童年时在乡下,苹果、香蕉、橘子都是珍贵而难得一见的水果,梨、桃、柿、枣,则常栽在田头河边或宅前屋后,树是美丽的风景,果是圆满的清甜。它们的成熟季节,就是孩子们的节日。
除了梨、桃、柿、枣这样家常的水果外,西红柿、黄瓜这类果蔬,也是我们喜欢的“零食”。我们会眼巴巴地盼着架子上的它们一点点长大——一日看几回,增加了不少运动量。这里单说黄瓜。黄瓜慢慢长大,碧绿生鲜,浑身带刺,头上还顶着一朵金黄鲜艳、可以入画的小花。

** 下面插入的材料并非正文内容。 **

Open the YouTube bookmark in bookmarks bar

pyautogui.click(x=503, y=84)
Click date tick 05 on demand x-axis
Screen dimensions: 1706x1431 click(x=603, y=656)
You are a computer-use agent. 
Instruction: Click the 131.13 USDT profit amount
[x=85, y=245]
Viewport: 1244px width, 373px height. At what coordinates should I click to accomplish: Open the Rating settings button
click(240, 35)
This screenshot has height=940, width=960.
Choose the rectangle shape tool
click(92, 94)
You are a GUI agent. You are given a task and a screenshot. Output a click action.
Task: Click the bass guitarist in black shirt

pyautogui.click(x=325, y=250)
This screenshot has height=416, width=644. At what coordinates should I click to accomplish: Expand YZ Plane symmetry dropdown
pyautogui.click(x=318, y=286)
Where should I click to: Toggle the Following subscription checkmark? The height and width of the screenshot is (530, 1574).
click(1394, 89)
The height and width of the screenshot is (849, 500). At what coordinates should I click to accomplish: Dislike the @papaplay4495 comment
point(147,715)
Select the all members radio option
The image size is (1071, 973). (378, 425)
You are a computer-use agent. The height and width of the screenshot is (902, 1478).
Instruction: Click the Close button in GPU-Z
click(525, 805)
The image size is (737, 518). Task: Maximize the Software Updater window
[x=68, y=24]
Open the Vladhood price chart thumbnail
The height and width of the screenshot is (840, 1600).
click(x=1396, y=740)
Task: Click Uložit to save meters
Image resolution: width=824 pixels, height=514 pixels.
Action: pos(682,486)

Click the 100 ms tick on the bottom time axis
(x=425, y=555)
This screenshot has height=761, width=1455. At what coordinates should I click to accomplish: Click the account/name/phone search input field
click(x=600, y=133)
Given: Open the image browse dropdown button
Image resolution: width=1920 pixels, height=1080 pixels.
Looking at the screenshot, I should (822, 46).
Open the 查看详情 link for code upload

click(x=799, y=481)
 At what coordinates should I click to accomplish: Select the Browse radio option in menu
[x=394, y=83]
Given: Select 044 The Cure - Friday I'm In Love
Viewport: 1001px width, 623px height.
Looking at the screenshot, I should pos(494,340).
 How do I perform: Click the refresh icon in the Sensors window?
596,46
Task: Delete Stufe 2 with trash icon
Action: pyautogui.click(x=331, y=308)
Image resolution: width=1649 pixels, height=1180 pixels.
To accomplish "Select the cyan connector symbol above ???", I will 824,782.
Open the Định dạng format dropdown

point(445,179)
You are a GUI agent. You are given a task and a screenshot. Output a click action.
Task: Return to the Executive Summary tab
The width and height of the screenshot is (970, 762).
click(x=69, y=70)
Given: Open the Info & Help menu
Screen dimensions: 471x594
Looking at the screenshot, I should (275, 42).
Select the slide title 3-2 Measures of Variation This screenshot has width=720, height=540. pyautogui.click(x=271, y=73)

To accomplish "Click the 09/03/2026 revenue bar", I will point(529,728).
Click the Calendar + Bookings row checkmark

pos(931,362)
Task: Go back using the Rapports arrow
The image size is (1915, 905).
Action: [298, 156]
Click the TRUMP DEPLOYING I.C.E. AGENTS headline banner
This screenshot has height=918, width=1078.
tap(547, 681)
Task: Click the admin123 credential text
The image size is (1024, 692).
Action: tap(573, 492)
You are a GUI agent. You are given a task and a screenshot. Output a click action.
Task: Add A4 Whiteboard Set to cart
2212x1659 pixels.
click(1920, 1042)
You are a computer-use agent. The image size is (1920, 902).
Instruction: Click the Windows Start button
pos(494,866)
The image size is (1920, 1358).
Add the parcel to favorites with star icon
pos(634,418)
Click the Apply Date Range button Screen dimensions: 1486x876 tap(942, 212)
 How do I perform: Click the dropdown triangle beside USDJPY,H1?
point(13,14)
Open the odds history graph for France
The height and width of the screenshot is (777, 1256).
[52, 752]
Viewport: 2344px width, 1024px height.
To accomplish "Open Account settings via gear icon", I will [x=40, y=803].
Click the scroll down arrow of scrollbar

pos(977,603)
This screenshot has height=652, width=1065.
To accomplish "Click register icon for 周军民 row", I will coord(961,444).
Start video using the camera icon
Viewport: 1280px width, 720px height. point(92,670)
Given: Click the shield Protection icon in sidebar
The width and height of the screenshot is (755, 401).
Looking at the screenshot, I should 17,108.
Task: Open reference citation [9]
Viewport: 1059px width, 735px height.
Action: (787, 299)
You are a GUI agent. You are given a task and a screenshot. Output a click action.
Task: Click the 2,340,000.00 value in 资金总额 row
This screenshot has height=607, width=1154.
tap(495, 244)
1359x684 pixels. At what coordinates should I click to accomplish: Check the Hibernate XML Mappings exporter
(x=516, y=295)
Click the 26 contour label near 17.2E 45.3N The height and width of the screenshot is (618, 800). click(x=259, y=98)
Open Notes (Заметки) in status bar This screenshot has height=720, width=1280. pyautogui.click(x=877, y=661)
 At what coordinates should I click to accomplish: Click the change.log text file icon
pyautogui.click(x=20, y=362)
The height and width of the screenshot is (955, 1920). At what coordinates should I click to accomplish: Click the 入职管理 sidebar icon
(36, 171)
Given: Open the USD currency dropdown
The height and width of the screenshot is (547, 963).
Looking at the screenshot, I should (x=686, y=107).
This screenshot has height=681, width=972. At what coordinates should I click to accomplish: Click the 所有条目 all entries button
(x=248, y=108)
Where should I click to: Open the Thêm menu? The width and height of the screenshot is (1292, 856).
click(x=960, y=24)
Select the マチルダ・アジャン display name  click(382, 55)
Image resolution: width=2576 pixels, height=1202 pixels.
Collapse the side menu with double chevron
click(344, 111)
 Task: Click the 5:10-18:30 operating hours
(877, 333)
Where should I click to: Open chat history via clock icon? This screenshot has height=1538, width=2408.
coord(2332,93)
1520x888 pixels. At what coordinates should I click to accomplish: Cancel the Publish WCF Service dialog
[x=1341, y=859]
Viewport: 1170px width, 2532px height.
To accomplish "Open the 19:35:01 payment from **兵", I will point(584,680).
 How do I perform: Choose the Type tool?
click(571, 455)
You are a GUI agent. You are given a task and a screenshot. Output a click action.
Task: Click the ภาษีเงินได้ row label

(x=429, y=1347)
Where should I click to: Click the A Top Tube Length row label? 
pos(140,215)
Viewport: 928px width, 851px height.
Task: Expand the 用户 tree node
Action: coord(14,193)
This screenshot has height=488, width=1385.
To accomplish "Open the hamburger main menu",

我把小花别在软塌塌的小辫子上,黄瓜则用冰凉的井水洗净,急急咬开——我咬到了夏天的滋味!
奶奶会把新鲜黄瓜切成薄片,用醋、糖精(那时白糖也是要省着用的奢侈品)和凉白开腌渍半天,晚餐就有了下酒或佐饭的爽口凉菜。那些架子上逐渐变黄的老黄瓜,奶奶会细心地腌渍成酱瓜。具体工序,我这个懒丫头已经不记得了。只记得要吃时,就从酱缸中拿出几片,洗净,沥干,切碎,炒毛豆或鸡蛋,酱色配上毛豆的绿或鸡蛋的金黄,颜色好看,味道也鲜美,我这个馋丫头放学后经常冷茶泡冷饭,就着酱瓜毛豆或酱瓜鸡蛋,连吃两碗,然后才有力气写作业。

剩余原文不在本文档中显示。